Whenever a line below includes the word "computer", copy that line.

Top of Exercise data

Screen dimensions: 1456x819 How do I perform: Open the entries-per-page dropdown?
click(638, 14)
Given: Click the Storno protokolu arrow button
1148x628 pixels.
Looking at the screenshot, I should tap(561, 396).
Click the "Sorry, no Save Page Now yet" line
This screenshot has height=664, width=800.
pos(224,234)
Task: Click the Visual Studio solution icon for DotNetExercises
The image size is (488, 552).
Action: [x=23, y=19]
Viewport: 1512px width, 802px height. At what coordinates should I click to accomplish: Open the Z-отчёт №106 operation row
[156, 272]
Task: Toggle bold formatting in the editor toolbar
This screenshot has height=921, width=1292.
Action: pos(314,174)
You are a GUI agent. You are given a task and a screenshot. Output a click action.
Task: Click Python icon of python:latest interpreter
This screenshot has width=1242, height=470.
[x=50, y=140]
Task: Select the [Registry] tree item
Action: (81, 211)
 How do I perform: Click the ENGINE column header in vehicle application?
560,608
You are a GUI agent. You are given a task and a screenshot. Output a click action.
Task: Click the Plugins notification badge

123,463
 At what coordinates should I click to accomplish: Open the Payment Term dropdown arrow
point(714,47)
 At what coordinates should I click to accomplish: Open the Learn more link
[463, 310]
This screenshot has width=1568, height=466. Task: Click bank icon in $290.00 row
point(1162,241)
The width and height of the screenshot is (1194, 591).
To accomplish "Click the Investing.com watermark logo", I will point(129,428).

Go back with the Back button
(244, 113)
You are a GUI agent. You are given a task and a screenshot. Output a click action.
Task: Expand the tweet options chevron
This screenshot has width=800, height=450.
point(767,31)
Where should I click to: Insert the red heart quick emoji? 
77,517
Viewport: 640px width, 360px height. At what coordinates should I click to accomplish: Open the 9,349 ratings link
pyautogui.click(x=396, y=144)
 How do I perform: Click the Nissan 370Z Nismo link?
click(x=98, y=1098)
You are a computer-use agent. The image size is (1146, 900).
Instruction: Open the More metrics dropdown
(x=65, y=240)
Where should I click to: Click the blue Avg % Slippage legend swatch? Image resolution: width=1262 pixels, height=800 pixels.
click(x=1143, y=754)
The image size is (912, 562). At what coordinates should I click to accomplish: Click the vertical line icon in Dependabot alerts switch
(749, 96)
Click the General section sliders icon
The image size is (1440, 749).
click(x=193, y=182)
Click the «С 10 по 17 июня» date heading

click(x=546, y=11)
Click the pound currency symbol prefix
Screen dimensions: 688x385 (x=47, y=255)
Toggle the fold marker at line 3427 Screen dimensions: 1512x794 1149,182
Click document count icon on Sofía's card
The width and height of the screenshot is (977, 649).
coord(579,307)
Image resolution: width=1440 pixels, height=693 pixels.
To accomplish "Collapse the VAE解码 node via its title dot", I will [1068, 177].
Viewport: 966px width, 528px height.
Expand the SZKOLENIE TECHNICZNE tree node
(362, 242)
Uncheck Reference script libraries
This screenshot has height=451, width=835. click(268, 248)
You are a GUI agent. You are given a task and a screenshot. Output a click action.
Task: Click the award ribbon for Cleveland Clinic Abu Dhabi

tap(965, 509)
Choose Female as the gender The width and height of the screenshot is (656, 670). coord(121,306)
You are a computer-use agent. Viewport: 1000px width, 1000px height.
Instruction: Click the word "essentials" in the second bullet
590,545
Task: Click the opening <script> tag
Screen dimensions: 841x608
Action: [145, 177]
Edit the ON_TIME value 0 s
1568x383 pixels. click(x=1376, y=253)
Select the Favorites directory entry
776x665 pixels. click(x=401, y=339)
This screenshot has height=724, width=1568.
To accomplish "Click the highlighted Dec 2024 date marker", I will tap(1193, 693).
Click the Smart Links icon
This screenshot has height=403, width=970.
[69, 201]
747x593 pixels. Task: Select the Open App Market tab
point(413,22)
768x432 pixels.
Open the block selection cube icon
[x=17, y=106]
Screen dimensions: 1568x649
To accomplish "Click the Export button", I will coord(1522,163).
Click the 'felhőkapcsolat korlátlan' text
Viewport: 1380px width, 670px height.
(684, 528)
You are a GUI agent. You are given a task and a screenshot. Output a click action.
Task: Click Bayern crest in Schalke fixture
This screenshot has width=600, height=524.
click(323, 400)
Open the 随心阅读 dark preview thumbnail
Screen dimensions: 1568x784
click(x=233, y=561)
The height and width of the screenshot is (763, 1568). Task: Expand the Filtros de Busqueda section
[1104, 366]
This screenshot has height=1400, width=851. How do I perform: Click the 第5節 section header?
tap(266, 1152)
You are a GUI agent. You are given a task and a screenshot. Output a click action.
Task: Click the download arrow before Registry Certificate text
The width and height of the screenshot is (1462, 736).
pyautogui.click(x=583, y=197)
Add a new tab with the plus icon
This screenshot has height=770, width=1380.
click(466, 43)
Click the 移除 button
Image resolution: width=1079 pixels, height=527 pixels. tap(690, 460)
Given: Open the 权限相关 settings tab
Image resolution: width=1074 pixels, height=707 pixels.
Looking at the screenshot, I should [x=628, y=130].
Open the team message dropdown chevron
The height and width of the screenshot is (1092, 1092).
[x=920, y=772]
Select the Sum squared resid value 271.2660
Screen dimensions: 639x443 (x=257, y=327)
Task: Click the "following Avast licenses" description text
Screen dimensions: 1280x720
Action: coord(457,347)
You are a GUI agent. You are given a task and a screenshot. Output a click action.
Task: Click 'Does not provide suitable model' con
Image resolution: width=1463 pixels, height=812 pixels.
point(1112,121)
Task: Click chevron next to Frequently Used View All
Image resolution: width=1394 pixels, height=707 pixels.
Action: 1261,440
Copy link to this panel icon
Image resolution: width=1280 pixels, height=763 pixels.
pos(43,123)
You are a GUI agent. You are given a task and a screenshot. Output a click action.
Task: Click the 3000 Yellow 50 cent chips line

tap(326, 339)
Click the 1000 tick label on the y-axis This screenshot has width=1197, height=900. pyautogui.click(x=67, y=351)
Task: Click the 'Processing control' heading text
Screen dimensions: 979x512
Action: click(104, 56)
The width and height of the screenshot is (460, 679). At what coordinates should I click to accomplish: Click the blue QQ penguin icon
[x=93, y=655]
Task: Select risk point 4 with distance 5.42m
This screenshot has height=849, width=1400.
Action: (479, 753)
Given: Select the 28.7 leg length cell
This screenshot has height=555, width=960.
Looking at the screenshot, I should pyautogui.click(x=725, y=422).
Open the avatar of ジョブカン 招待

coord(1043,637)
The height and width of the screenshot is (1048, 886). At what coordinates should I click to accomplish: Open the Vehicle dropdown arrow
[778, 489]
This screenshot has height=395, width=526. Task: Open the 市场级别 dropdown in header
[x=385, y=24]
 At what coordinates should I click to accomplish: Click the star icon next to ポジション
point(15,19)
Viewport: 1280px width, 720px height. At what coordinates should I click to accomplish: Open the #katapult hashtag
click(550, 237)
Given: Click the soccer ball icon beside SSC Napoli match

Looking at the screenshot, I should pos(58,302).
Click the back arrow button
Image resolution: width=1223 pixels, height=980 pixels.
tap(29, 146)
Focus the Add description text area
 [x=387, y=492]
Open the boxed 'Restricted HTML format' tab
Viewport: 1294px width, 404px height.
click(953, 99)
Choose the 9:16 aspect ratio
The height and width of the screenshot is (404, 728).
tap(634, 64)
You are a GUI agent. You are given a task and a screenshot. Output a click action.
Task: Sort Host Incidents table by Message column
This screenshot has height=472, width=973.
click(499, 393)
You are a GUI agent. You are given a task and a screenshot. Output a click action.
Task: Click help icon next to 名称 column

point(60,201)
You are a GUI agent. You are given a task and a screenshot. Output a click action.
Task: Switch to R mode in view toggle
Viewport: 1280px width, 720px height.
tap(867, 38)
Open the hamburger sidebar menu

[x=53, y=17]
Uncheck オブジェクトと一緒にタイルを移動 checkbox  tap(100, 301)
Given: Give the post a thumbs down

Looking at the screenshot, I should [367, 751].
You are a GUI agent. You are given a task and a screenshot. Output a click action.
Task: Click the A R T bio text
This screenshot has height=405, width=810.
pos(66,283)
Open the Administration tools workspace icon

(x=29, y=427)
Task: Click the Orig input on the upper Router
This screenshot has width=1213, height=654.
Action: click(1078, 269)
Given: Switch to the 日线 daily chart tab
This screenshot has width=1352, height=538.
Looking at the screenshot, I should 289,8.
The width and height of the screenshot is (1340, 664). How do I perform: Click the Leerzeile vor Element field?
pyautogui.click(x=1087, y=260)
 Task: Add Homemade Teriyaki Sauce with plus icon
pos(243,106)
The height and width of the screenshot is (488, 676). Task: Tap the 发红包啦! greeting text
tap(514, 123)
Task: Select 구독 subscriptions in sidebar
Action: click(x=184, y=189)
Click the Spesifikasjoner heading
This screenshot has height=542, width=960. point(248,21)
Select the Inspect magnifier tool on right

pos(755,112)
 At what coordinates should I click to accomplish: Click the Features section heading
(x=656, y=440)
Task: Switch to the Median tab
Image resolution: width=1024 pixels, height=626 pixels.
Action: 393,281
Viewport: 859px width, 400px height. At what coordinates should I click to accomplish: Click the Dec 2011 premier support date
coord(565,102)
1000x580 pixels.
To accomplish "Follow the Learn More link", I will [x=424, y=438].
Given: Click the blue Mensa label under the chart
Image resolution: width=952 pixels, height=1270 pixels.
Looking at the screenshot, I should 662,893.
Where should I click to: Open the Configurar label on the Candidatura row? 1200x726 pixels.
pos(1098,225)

Bottom of Exercise data

Exercise output:
You are a computer-use agent. The image size is (1146, 900).
You are a computer-use agent. Viewport: 1000px width, 1000px height.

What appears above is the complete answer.